Criminology professor Kerry Taylor earns U of T Teaching Fellowship
Kerry Taylor, an assistant professor at the Woodsworth College affiliated Centre for Criminology and Sociolegal Studies in the Faculty of Arts and Science, has received a U of T Teaching Fellowship. This fellowship will allow Taylor to engage in academic projects that will benefit students, and studies will centre around a specific area of institutional priority. Each fellow receives $10,000 to hire graduate students as research assistants, and an additional $5,000 for professional development.
In her fellowship, Taylor will be bringing an Indigenous lens to criminology and sociolegal studies, using sociolegal and holistic methods and theories to teach students in the areas of penology/abolition, bioethics, human rights, Indigenous/settler relations and legal pluralism, interpersonal violence, immigration, and youth justice. Taylor’s fellowship will focus on the design of a fourth-year undergraduate course which expands upon her existing third-year offering, “Indigenous Peoples and Criminal Justice”. It will be structured around enhanced experiential and community-led learning and land-based pedagogy, which will offer students the opportunity to challenge their own understandings of about law, settler colonialism, crime, justice and Indigenous ways of knowing and being.

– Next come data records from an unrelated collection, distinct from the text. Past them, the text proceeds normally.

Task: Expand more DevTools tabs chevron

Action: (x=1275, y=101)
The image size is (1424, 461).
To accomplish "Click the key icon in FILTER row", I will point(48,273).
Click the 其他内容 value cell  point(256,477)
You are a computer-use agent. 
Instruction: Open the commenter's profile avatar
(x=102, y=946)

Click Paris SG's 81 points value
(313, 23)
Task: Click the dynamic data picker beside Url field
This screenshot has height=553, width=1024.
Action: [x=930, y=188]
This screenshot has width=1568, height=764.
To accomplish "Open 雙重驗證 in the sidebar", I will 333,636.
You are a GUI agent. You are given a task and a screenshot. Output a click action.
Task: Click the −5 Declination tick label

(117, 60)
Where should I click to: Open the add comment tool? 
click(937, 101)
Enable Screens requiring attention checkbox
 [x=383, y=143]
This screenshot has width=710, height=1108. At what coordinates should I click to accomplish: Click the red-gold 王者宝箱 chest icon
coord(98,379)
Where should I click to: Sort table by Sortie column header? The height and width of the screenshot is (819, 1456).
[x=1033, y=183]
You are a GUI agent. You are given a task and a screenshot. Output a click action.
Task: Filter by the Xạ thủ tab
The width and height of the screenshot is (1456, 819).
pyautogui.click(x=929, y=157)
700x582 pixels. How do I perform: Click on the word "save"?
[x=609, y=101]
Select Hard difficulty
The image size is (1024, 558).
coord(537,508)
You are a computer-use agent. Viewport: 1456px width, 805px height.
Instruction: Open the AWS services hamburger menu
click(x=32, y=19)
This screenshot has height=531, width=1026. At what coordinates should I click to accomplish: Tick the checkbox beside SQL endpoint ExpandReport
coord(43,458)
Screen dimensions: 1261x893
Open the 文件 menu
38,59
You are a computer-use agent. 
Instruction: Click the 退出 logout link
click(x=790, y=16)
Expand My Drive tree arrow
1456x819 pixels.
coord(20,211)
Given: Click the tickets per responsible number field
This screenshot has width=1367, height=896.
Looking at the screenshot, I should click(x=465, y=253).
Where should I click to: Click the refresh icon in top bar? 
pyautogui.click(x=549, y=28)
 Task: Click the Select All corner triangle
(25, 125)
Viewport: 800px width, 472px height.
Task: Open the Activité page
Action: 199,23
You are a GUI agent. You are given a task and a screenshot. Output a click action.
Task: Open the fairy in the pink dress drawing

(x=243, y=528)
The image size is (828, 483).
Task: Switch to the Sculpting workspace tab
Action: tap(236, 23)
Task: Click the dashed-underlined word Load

Kerry has ongoing interests in using socio-legal methods and theories to study and teach in the areas of abolition-focused penology, bioethics, human rights and reconciliation, social/environmental justice, and food security. Through her fellowship, Taylor plans on developing relationships between Indigenous communities and U of T criminology and sociolegal studies students rooted in relevance, respect, reciprocity, and responsibility. Taylor hopes that students, by engaging in storytelling methodologies, will come to know about who they are, and what their responsibilities are towards this land and its original peoples.
“I am grateful to be able to create an opportunity for experiential learning focused on uncovering and challenging the systemic gendered racism perpetuated against Indigenous Peoples by the Canadian state," says Taylor. "As a white settler academic, I hope to expand my own holistic teaching praxis to foster and value many ways of knowing and being."